--- start ITEMS ---
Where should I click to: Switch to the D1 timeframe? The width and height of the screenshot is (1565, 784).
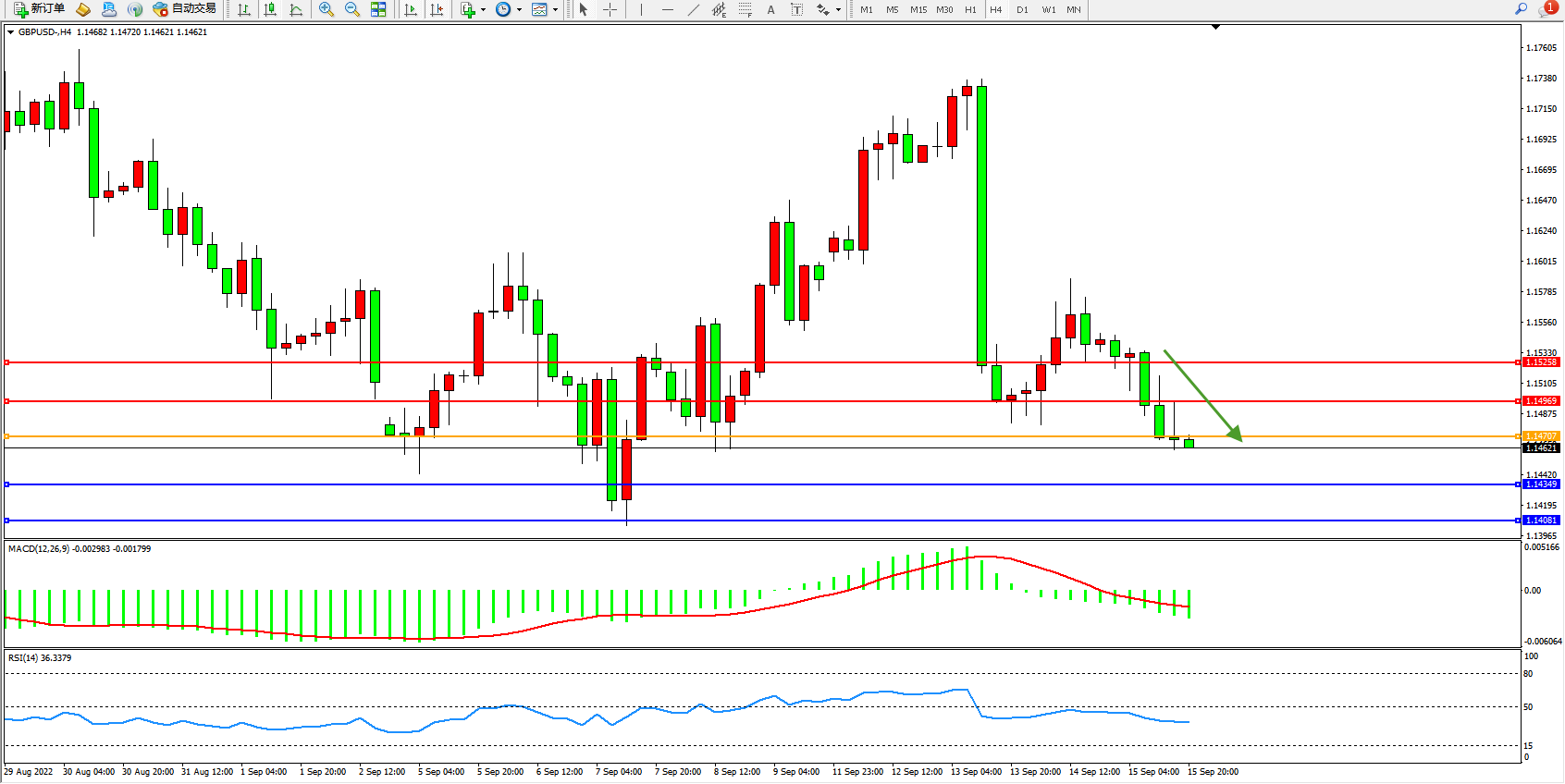pyautogui.click(x=1022, y=9)
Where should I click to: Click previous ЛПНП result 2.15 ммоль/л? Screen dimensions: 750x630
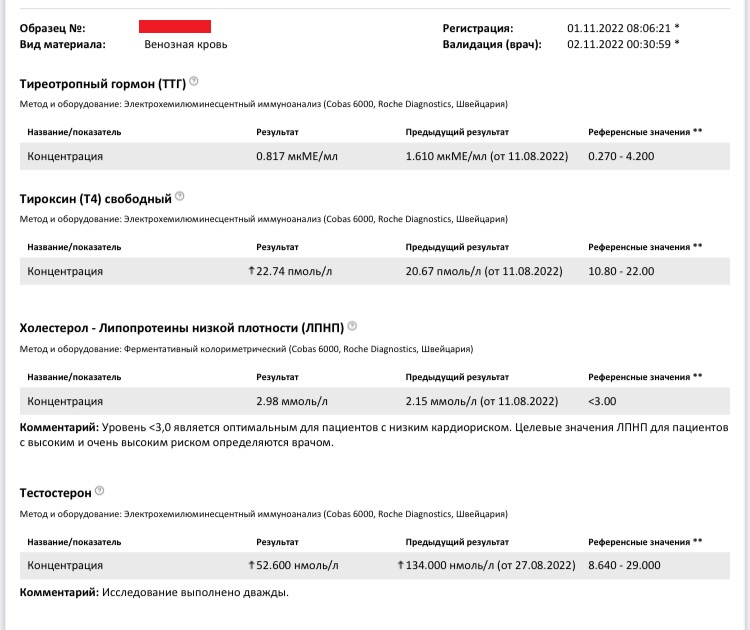tap(481, 401)
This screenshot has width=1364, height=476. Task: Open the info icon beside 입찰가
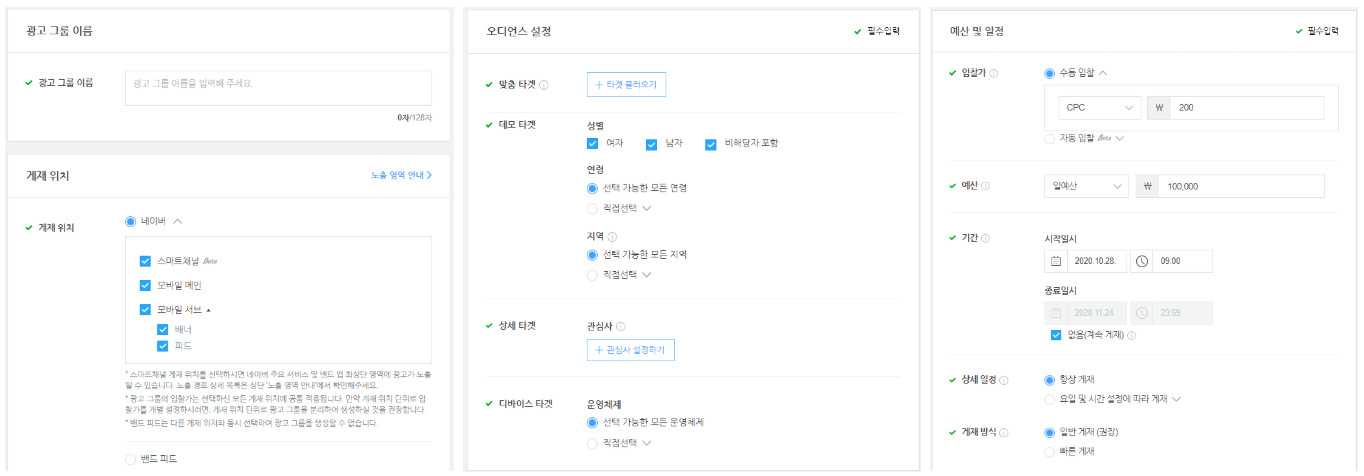[994, 73]
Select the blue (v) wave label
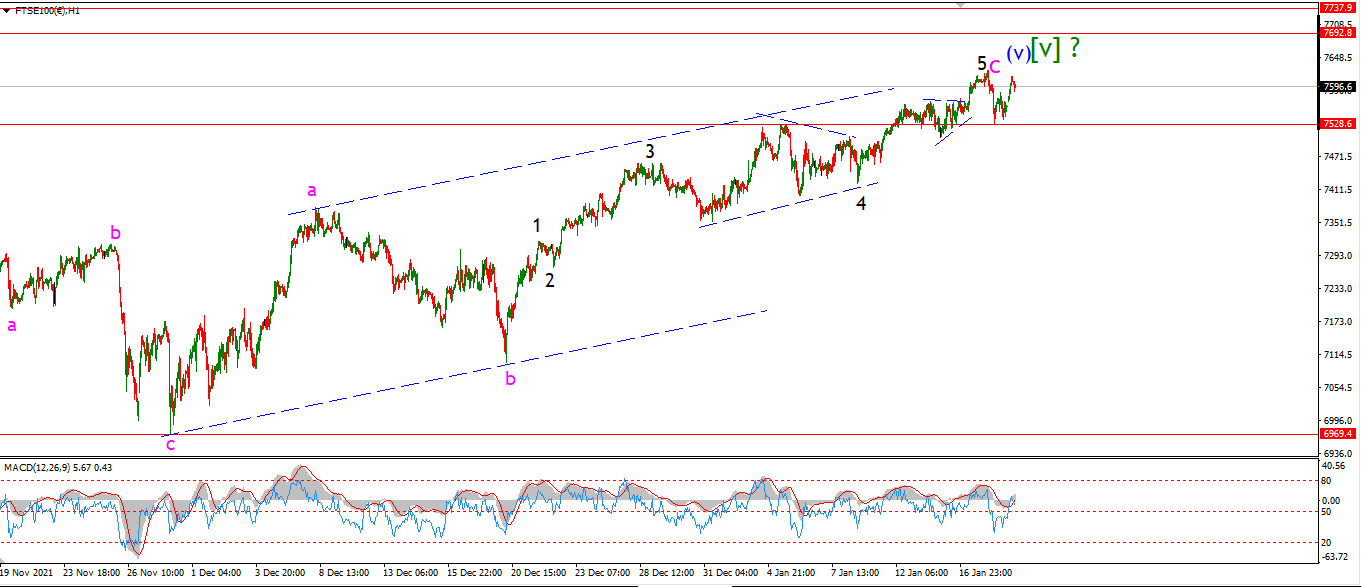This screenshot has width=1361, height=587. 1017,52
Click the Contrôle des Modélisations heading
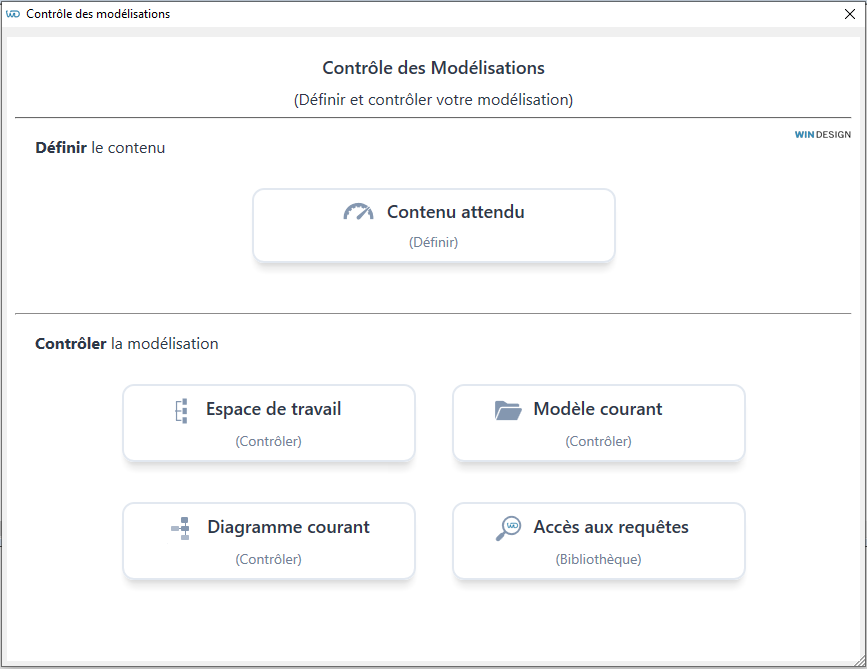 coord(434,67)
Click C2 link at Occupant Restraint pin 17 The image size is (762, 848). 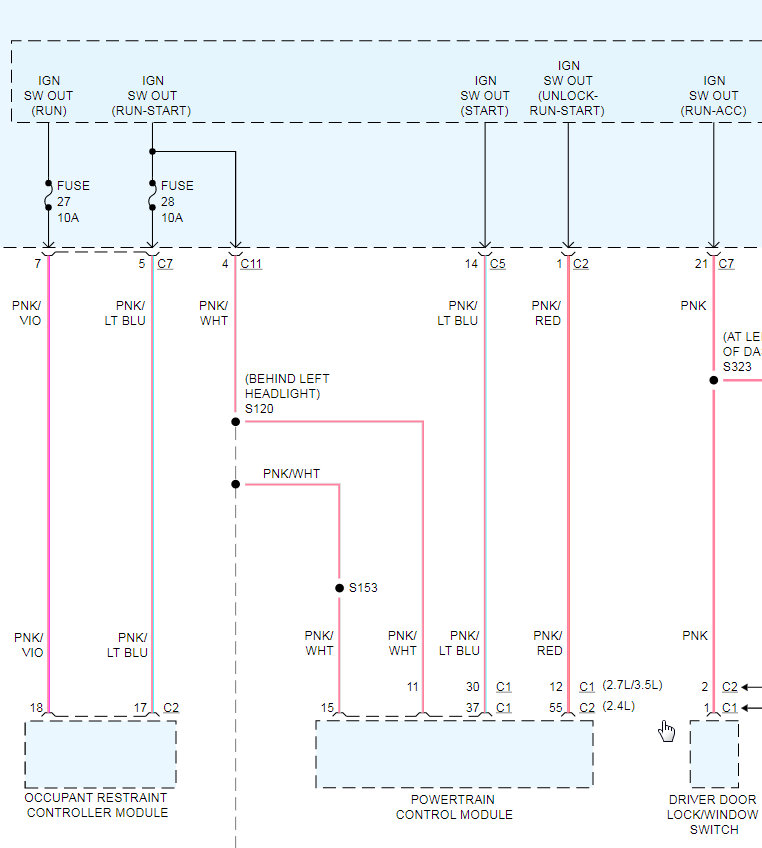tap(171, 708)
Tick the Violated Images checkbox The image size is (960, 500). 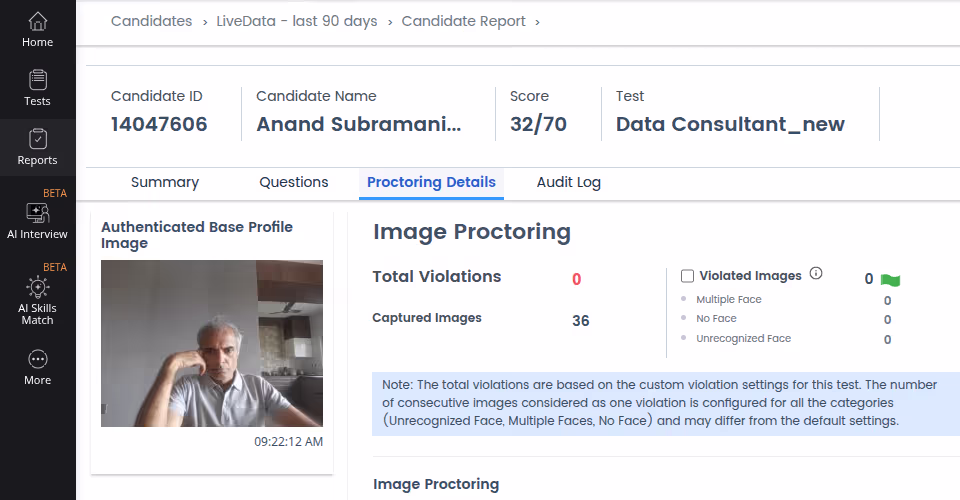pyautogui.click(x=688, y=276)
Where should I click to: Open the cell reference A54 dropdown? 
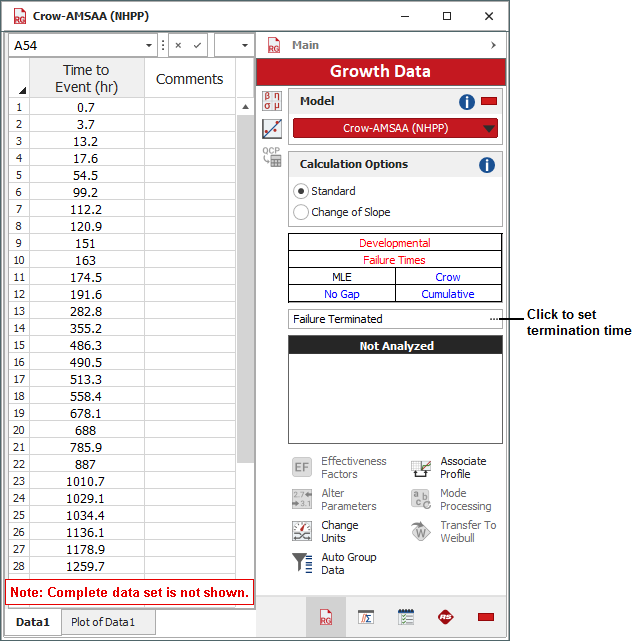click(x=150, y=45)
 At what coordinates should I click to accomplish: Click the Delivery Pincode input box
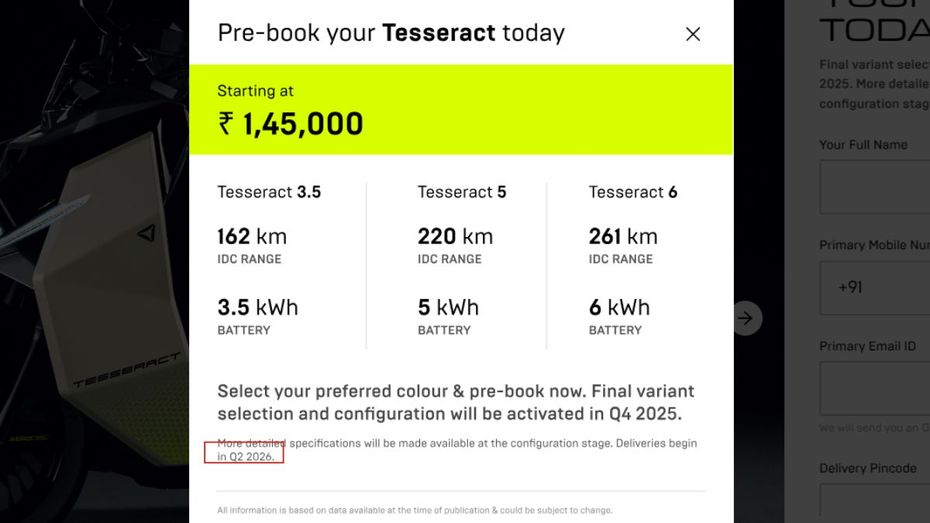(x=875, y=503)
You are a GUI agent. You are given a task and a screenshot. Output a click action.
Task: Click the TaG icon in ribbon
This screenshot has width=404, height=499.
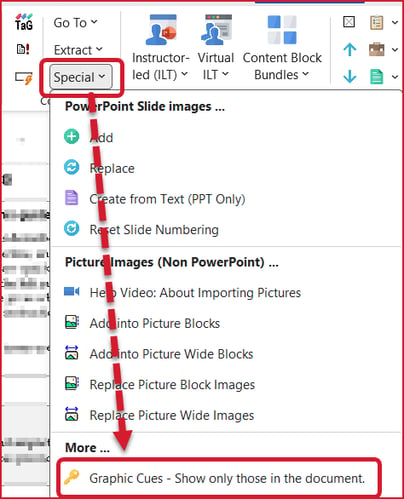tap(24, 22)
--- end ITEMS ---
• _PROBLEM REQUIREMENTS_
Change each "screenshot" to "screen capture" in the listing, from the line containing "At what coordinates" through the end of the listing, both included. Write out only those lines with nothing else changed, and leave the pictures out.

• _RESULT FOR THIS EXERCISE_
 At what coordinates should I click to accomplish: Click the Delivery Pincode input box
(x=875, y=503)
You are a GUI agent. You are given a task and a screen capture. Output a click action.
Task: Click the TaG icon in ribbon
This screen capture has width=404, height=499.
tap(24, 22)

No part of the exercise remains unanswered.